DES MOINES, Iowa – You’d never guess it now, but for years Lexie Blonigan did everything she could to hide her teeth. “When I was little I didn’t want to smile, “she says, “I didn’t want to show people how ugly my smile was.”

She suffers from a rare disorder called amelogenesis imperfecta, or AI. She was diagnosed when she was just two years old. Our Channel 13 crews met Lexie and her family because their insurance company refused to cover treatment. “Everybody’s in it for the almighty dollar,” Lexie’s mom told us back then. “They’re not interested in taking care of the patients’ needs!”

Tori Blonigan fought the insurance company, and won. “I wasn’t going to take ‘no’ for an answer because I knew my daughter needed this to live an everyday, normal life.”

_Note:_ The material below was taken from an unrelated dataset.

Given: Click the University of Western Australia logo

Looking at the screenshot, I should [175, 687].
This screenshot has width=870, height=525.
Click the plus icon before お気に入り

Fifteen years and countless surgeries and procedures later, the Blonigans are still fighting the system.  AI doesn’t just make a person’s teeth look bad, it’s also very painful. Enamel doesn’t form and teeth disintegrate, exposing nerves.  Coming in contact with anything that’s too hot or too cold or too crunchy can be excruciating.

“That’s probably the most painful thing,” said Rich Blonigan. “As a parent you want to protect and control the things that are uncomfortable for your children.”

The procedures doctors did on Lexie when she was a toddler, and again six years ago, were temporary fixes.  “We’re on the last phase of the hurdle in Lexie’s life. Doctors have had to wait for her gums to mature so they could do a complete mouth reconstruction.”

In February, the Blonigans heard from their insurance company.  It was denying coverage. They questioned the decision and it was reversed, but now they’ve encountered a new problem.

“The challenge at this point is we can’t seem to get a periodontist that is willing to work with us on the insurance end,” Tori explains. She says the three offices they’ve contacted are requiring payment up front, ranging from five to ten thousand dollars.

They’re hoping someone in the Des Moines area agrees to help, so Lexie can get on with life.